Salah satu dermaga di Pelabuhan Lembar milik Pelindo III sedang melakukan aktivitas bongkar barang. (Suara NTB/bul)

Mataram (Suara NTB) – General Manajer Pelindo III Cabang Lembar, Erry Ardiyanto meminta para pengguna jasa kepelabuhanan agar memahami fungsi dermaga. Mengemukakan kembali persoalan beberapa waktu terakhir. Semen merek tertentu langka di pasaran.

Satgas Pangan melakukan penelusuran untuk mengetahui persoalannya. Salah satu persoalan utama adalah minimnya pasokan dari produsen. Akibat pengurangan produksi di masa perbaikan mesin. Persoalan lain yang diterima oleh Satgas Pangan adalah keluhan tentang kebijakan di Pelabuhan Lembar, milik Pelindo III.

Dimana, kerap kali bongkar semen tidak tuntas dilakukan. Aktivitas bongkar harus ditunda ketika kapal penumpang datang. Seharusnya, bongkar dilakukan sampai tuntas sebelum kapal lain masuk dermaga. Persoalan semen ini, oleh pengguna jasa, bisa dikurangi. Asal, otoritas pelabuhan memberikan prioritas bongkar semen.

Erry meluruskan kembali pemahaman pengguna jasa terkait pemanfaatan dermaga milik Pelindo III. Dikatakannya, saat ini Pelindo III memiliki tiga dermaga. Dermaga lokal, yang peruntukkannya pada pelayanan rakyat.  Misalnya kapal kayu, yang saat jarang dijumpai. Dermaga lokal ini kini dimanfaatkan untuk bongkar batu bara.

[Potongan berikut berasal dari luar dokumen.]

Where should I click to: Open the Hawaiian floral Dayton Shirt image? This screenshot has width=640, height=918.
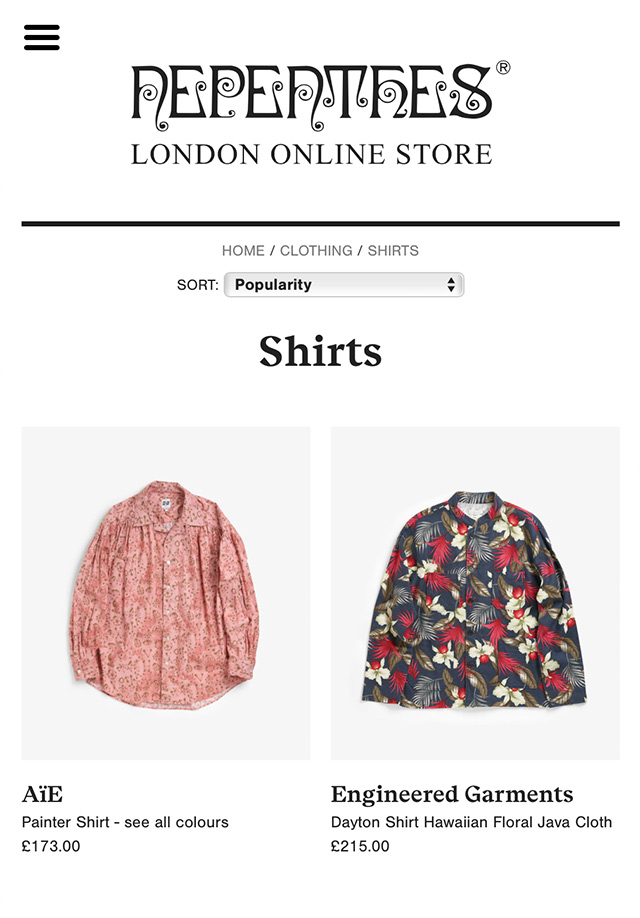475,593
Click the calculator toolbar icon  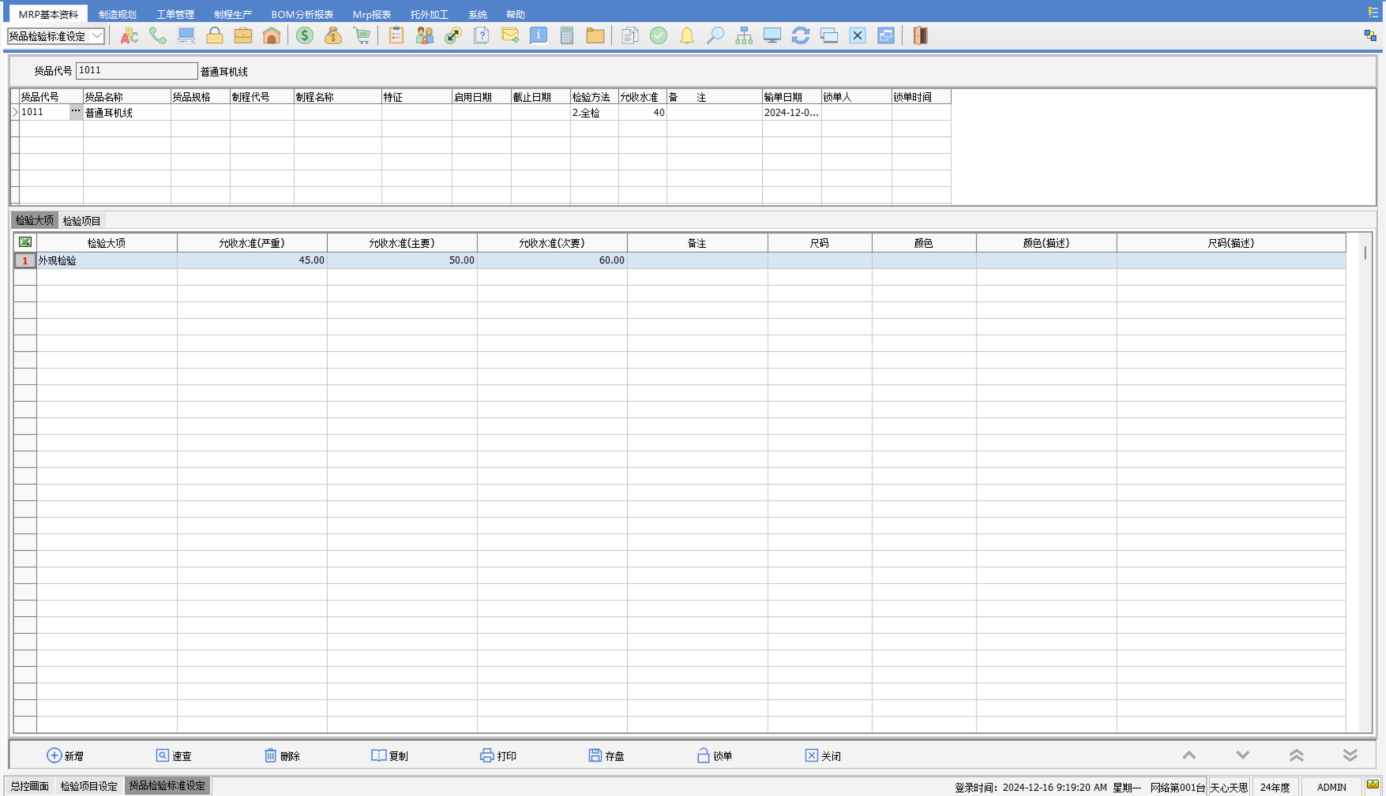567,36
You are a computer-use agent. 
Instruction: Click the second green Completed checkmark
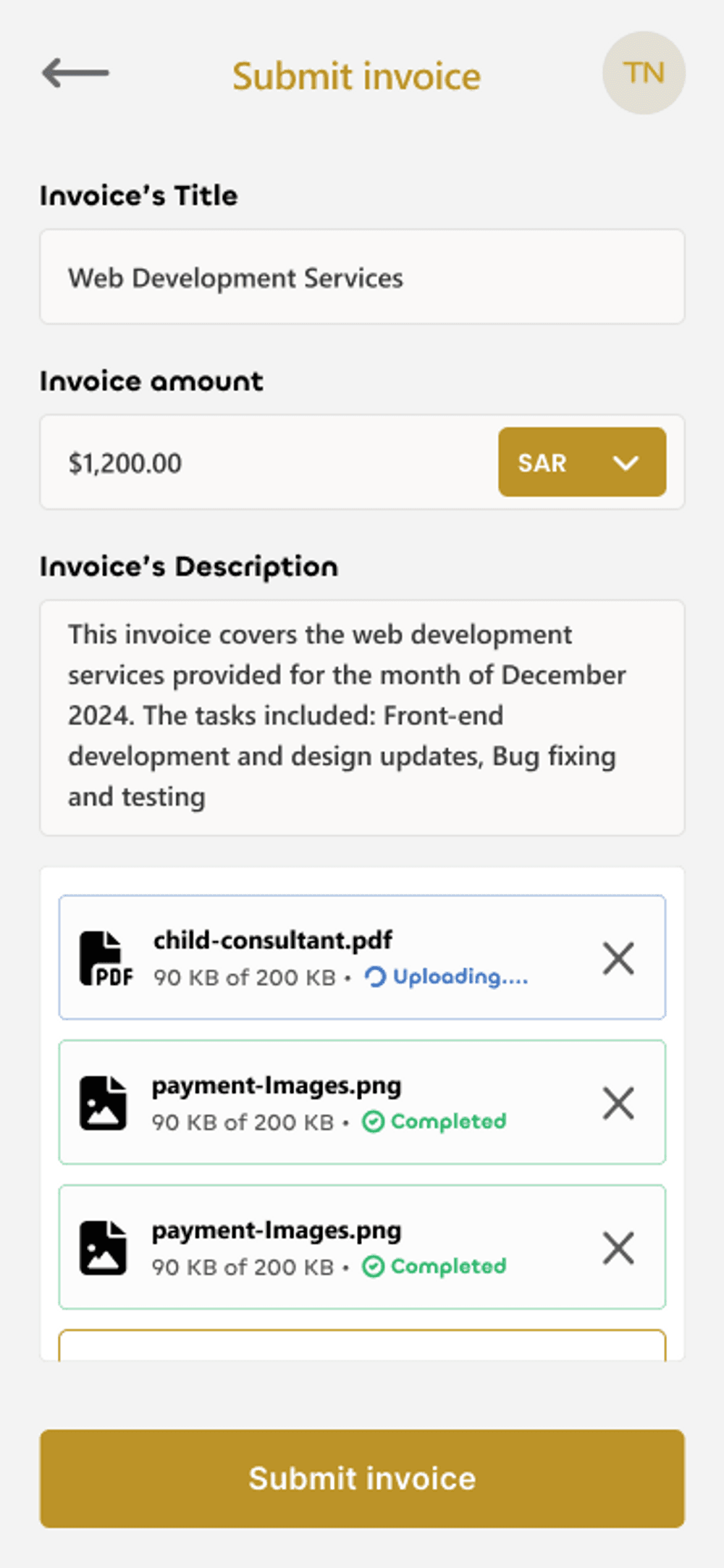coord(373,1267)
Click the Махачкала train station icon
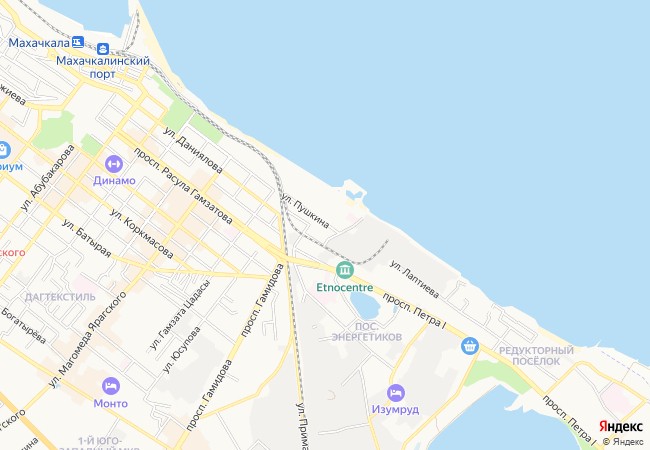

Baca juga:  Suplai Semen dari Pabrik Mulai Normal

Ada juga Dermaga Nusantara (DN) I, dermaga yang diperuntukkan bongkar kapal semen (kemasan dan curah), peti kemas, minyak goreng, dan pupuk curah. Lalu ada juga DN II yang disiapkan untuk melayani kapal penumpang (kapal roro) dan general cargo.

Untuk kapal semen dan pupuk, prioritas di DN I. Hanya saja, akibat terbatasnya dermaga, kapal-kapal semen yang datang dibijaksanai juga untuk memanfaatkan DN II, ketika bongkar muat kapal penumpang tengah kosong. “Kalau  kapal roro sedang kosong, bisa dipakai untuk bongkar semen. Tapi kalau ada kapal penumpang ini datang, mau ndak mau, bongkar semen ditunda dan kapal roro harus masuk,” kata Erry.

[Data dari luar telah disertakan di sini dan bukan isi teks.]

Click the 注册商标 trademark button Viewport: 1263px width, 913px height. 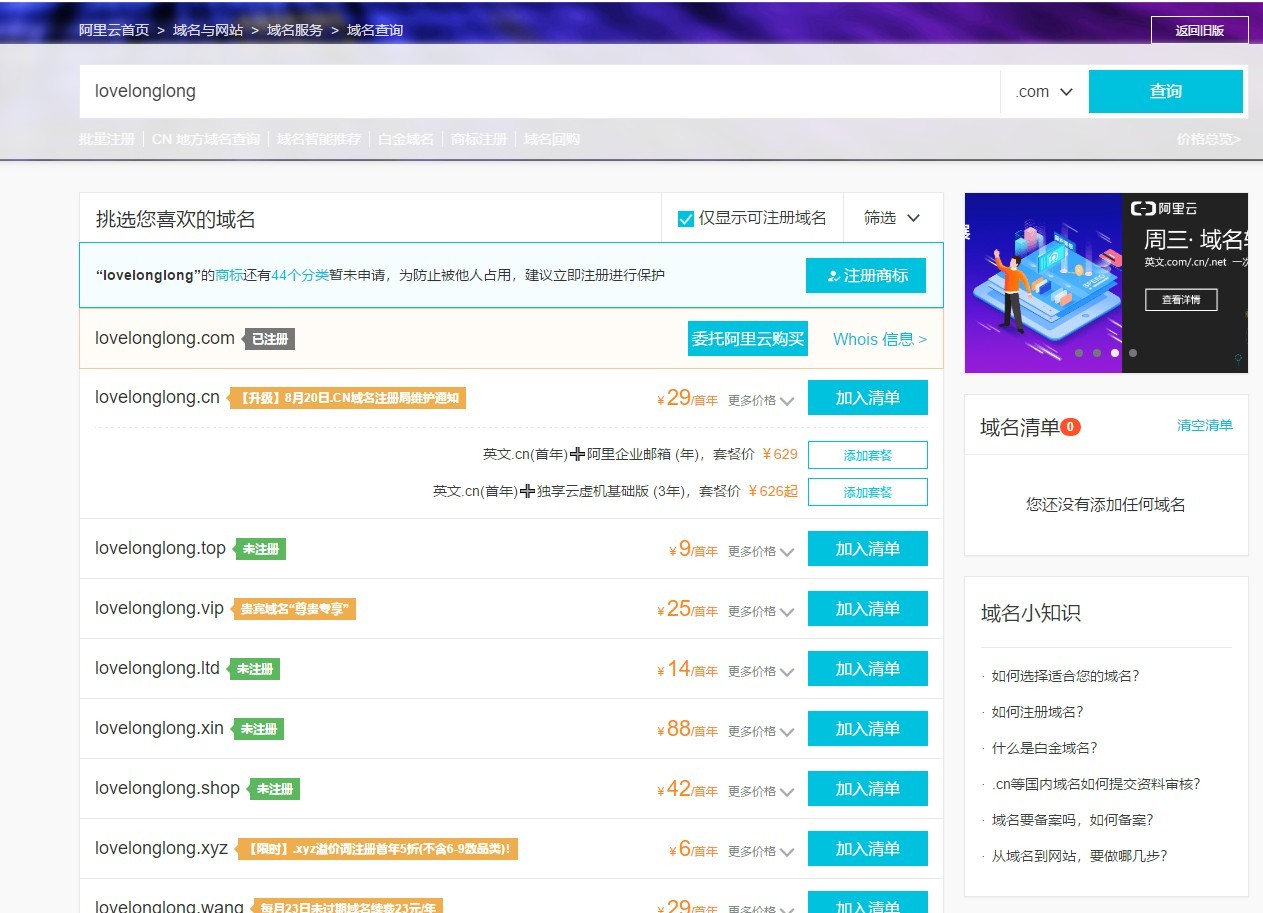[865, 275]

Setelah kapal roro selesai bongkar muat, kapal semen bisa disandarkan lagi untuk bongkar. Ini bukan persoalan kata Erry. Seharusnya DN II, tidak digunakan untuk bongkar semen. Karena situasinya, dibijaksanailah kapal pengangkut semen melakukan bongkar. Harapannya agar stok semen tak kurang.

Baca juga:  Semen Langka, Proyek Pemerintah Terancam Macet

“Ya harus dimaklumi, DN II memang untuk kapal penumpang. Kalau kapal semen harus ke luar masuk dan bongkar tertunda, wajar. Karena dermaga itu memang untuk kapal penumpang. Kita bijaksanai bongkar di DN II untuk mengurai persoalan saja,” tambah Erry.

Karena itu, pengguna jasa diharapkannya harus paham. Tidak kemudian menggeneralisir seolah-olah ada diskriminasi. Padahal, dermaga untuk bongkar muat di DN I sudah dikhususkan. “Jangan giliran lancar, untung besar, pengusaha ini diam. Giliran terganggu sedikit dan untungnya kurang, kami disalahkan. Harusnya diketahui fungsi masing-masing dermaga sesuai undang-undang,” demikian Erry.

Pelabuhan Gili Mas saat ini dikebut. Rencananya akan ujicoba pada awal November ini. Harapannya, seluruh persoalan di pelabuhan akan terurai setelah Gili Mas beroperasi nantinya. (bul)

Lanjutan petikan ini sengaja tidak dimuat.